_TASK OBJECTIVE_
Please copy out the listing below word for word, starting at the line that contains "I want to click on hashtag-link: #NA, so" and going through the listing's final line. Leave the pictures out.

_DATA FOR THIS EXERCISE_

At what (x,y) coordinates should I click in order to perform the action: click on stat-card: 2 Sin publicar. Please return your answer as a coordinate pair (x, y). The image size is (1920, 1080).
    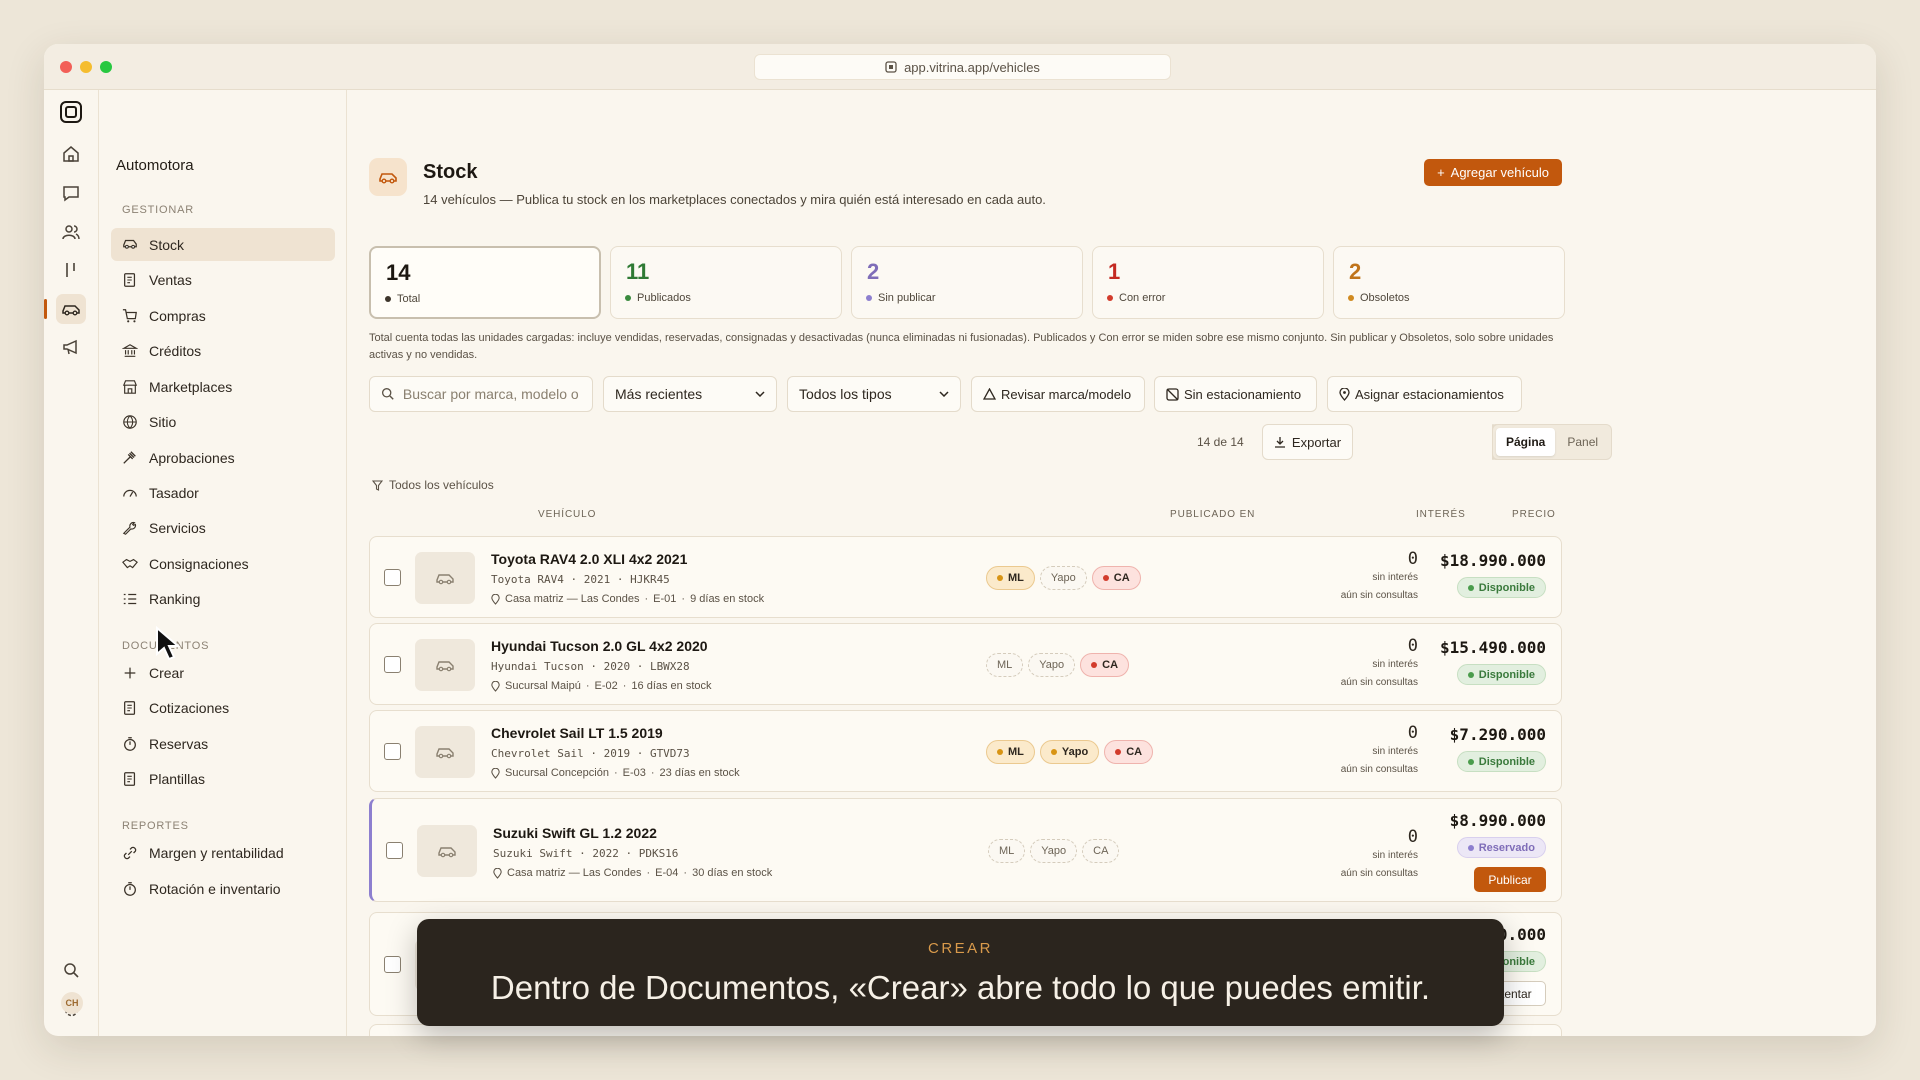
    Looking at the image, I should click on (967, 282).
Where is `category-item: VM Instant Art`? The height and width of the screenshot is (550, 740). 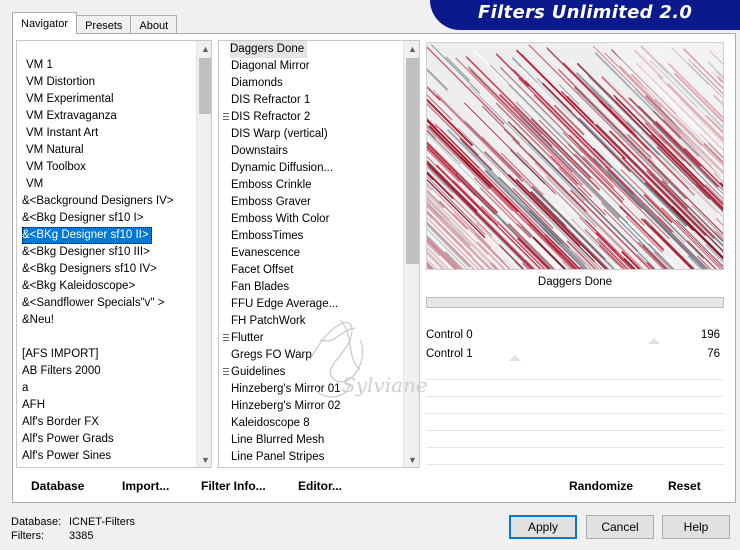
category-item: VM Instant Art is located at coordinates (110, 134).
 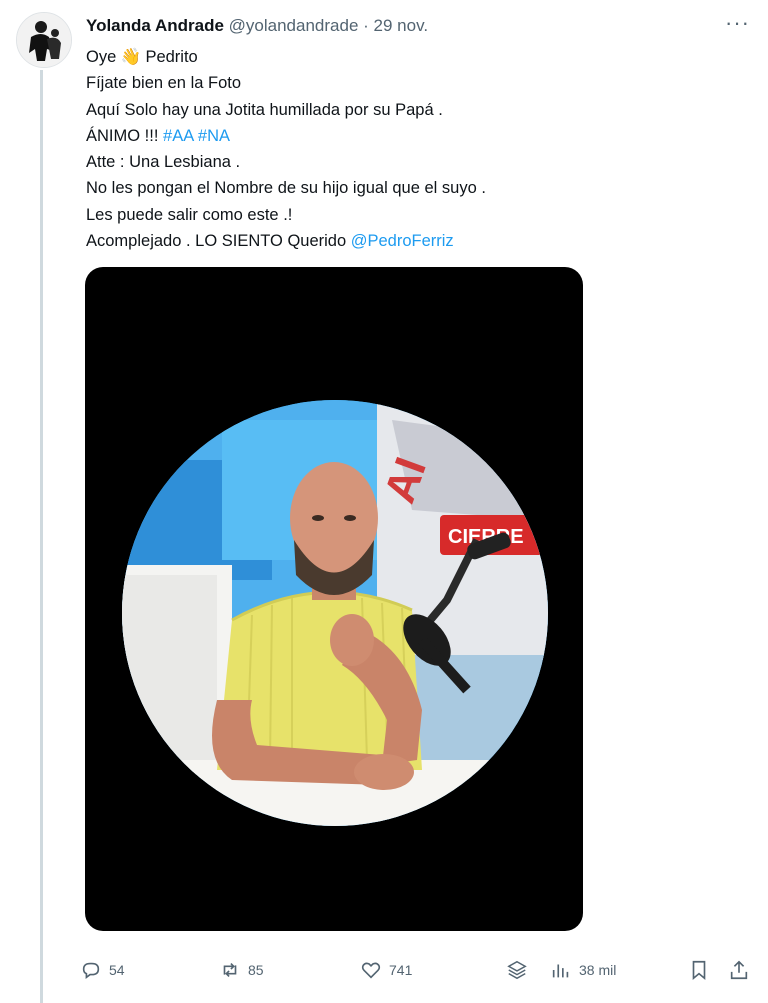 I want to click on hashtag-link: #NA, so click(x=214, y=136).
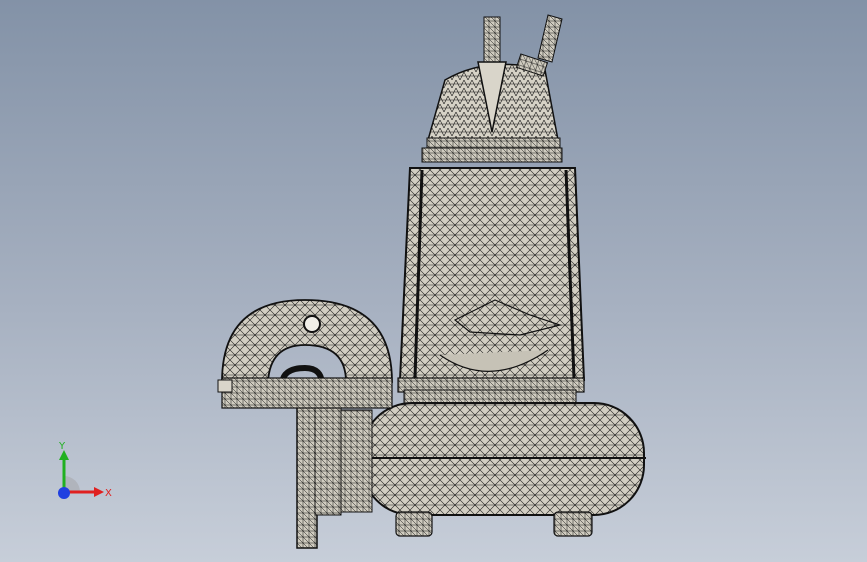 This screenshot has height=562, width=867. I want to click on cable-gland, so click(539, 46).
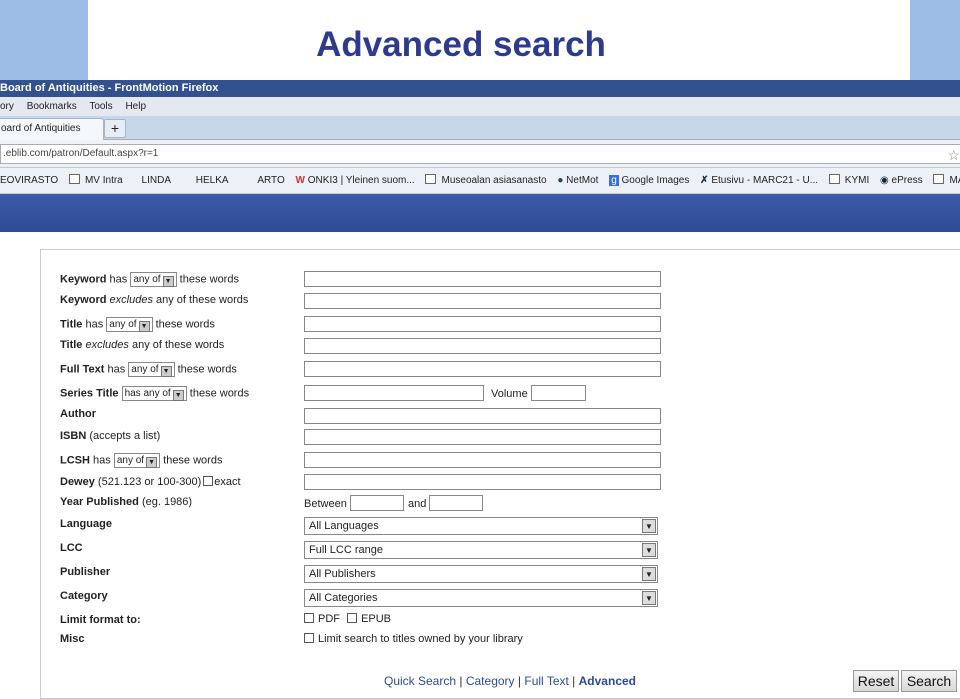  What do you see at coordinates (148, 394) in the screenshot?
I see `select-value: has any of` at bounding box center [148, 394].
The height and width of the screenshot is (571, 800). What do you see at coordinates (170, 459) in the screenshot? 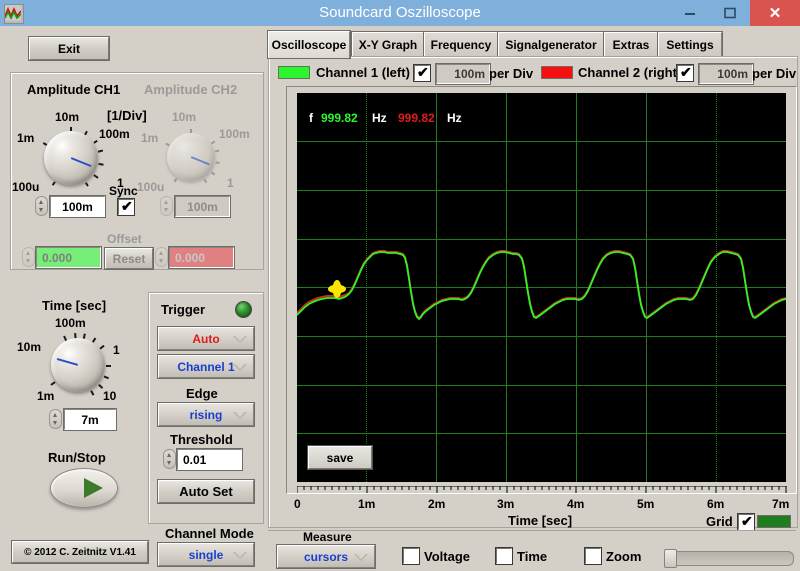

_TASK RESULT_
  I want to click on hashtag-link: #NA, so click(x=214, y=136).
 This screenshot has height=562, width=867. I want to click on cable-gland, so click(539, 46).
  What do you see at coordinates (148, 394) in the screenshot?
I see `select-value: has any of` at bounding box center [148, 394].
The height and width of the screenshot is (571, 800). What do you see at coordinates (170, 459) in the screenshot? 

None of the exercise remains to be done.